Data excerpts
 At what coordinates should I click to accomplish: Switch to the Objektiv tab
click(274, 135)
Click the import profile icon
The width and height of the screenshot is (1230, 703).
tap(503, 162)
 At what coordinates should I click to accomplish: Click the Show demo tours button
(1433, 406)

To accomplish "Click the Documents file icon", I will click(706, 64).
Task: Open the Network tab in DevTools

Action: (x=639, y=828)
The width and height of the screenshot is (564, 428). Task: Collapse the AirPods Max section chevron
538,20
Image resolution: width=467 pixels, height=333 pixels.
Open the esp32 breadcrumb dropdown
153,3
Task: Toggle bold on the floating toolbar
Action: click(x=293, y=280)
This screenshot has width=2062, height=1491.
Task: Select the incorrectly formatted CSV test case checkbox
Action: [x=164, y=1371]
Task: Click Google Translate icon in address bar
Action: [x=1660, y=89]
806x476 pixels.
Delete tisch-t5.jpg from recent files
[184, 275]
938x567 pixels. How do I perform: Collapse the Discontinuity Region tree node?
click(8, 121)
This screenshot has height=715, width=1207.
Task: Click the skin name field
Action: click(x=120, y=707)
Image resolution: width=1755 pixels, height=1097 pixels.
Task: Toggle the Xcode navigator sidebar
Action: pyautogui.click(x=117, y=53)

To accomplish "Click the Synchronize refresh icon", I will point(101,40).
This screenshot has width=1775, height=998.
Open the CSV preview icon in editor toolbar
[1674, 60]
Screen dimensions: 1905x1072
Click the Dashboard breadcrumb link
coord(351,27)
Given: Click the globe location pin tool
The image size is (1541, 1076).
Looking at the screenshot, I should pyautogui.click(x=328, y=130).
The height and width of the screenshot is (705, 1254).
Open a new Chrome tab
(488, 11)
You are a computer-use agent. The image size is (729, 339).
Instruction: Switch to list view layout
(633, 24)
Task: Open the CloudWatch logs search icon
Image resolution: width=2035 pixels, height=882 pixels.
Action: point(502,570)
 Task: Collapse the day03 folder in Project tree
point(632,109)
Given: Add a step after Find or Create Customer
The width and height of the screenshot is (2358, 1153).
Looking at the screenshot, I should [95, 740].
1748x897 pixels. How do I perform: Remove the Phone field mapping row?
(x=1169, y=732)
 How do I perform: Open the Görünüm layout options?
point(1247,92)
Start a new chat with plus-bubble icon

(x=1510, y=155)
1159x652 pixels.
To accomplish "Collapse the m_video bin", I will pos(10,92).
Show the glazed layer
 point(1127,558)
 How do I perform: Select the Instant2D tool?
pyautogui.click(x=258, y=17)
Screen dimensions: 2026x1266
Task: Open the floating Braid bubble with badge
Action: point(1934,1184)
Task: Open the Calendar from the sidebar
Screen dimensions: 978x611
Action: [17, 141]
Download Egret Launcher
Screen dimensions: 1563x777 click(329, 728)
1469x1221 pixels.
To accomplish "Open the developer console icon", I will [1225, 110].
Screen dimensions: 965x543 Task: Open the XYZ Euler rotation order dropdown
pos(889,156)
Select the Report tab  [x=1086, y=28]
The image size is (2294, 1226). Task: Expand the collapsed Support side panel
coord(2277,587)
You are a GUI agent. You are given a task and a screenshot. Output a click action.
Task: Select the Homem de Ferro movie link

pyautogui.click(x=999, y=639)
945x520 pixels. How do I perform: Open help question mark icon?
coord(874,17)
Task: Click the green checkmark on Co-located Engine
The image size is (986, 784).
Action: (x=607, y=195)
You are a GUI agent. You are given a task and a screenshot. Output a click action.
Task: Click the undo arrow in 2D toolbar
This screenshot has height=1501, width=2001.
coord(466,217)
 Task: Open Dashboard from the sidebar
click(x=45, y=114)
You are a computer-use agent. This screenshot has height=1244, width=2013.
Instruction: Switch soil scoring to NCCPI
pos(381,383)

*What the exercise asks:*
Repeat all of the records above exactly as written.

*Output below:*
 At what coordinates should I click to accomplish: Switch to the Objektiv tab
click(274, 135)
Click the import profile icon
The width and height of the screenshot is (1230, 703).
tap(503, 162)
 At what coordinates should I click to accomplish: Click the Show demo tours button
(1433, 406)

To accomplish "Click the Documents file icon", I will click(706, 64).
Task: Open the Network tab in DevTools

Action: (x=639, y=828)
The width and height of the screenshot is (564, 428). Task: Collapse the AirPods Max section chevron
538,20
Image resolution: width=467 pixels, height=333 pixels.
Open the esp32 breadcrumb dropdown
153,3
Task: Toggle bold on the floating toolbar
Action: click(x=293, y=280)
This screenshot has width=2062, height=1491.
Task: Select the incorrectly formatted CSV test case checkbox
Action: [x=164, y=1371]
Task: Click Google Translate icon in address bar
Action: [x=1660, y=89]
806x476 pixels.
Delete tisch-t5.jpg from recent files
[184, 275]
938x567 pixels. How do I perform: Collapse the Discontinuity Region tree node?
click(8, 121)
This screenshot has height=715, width=1207.
Task: Click the skin name field
Action: click(x=120, y=707)
Image resolution: width=1755 pixels, height=1097 pixels.
Task: Toggle the Xcode navigator sidebar
Action: pyautogui.click(x=117, y=53)

To accomplish "Click the Synchronize refresh icon", I will point(101,40).
This screenshot has width=1775, height=998.
Open the CSV preview icon in editor toolbar
[1674, 60]
Screen dimensions: 1905x1072
Click the Dashboard breadcrumb link
coord(351,27)
Given: Click the globe location pin tool
The image size is (1541, 1076).
Looking at the screenshot, I should pyautogui.click(x=328, y=130).
The height and width of the screenshot is (705, 1254).
Open a new Chrome tab
(488, 11)
You are a computer-use agent. The image size is (729, 339).
Instruction: Switch to list view layout
(633, 24)
Task: Open the CloudWatch logs search icon
Image resolution: width=2035 pixels, height=882 pixels.
Action: point(502,570)
 Task: Collapse the day03 folder in Project tree
point(632,109)
Given: Add a step after Find or Create Customer
The width and height of the screenshot is (2358, 1153).
Looking at the screenshot, I should [95, 740].
1748x897 pixels. How do I perform: Remove the Phone field mapping row?
(x=1169, y=732)
 How do I perform: Open the Görünüm layout options?
point(1247,92)
Start a new chat with plus-bubble icon

(x=1510, y=155)
1159x652 pixels.
To accomplish "Collapse the m_video bin", I will pos(10,92).
Show the glazed layer
 point(1127,558)
 How do I perform: Select the Instant2D tool?
pyautogui.click(x=258, y=17)
Screen dimensions: 2026x1266
Task: Open the floating Braid bubble with badge
Action: point(1934,1184)
Task: Open the Calendar from the sidebar
Screen dimensions: 978x611
Action: [17, 141]
Download Egret Launcher
Screen dimensions: 1563x777 click(329, 728)
1469x1221 pixels.
To accomplish "Open the developer console icon", I will [1225, 110].
Screen dimensions: 965x543 Task: Open the XYZ Euler rotation order dropdown
pos(889,156)
Select the Report tab  [x=1086, y=28]
The image size is (2294, 1226). Task: Expand the collapsed Support side panel
coord(2277,587)
You are a GUI agent. You are given a task and a screenshot. Output a click action.
Task: Select the Homem de Ferro movie link

pyautogui.click(x=999, y=639)
945x520 pixels. How do I perform: Open help question mark icon?
coord(874,17)
Task: Click the green checkmark on Co-located Engine
The image size is (986, 784).
Action: (x=607, y=195)
You are a GUI agent. You are given a task and a screenshot. Output a click action.
Task: Click the undo arrow in 2D toolbar
This screenshot has height=1501, width=2001.
coord(466,217)
 Task: Open Dashboard from the sidebar
click(x=45, y=114)
You are a computer-use agent. This screenshot has height=1244, width=2013.
Instruction: Switch soil scoring to NCCPI
pos(381,383)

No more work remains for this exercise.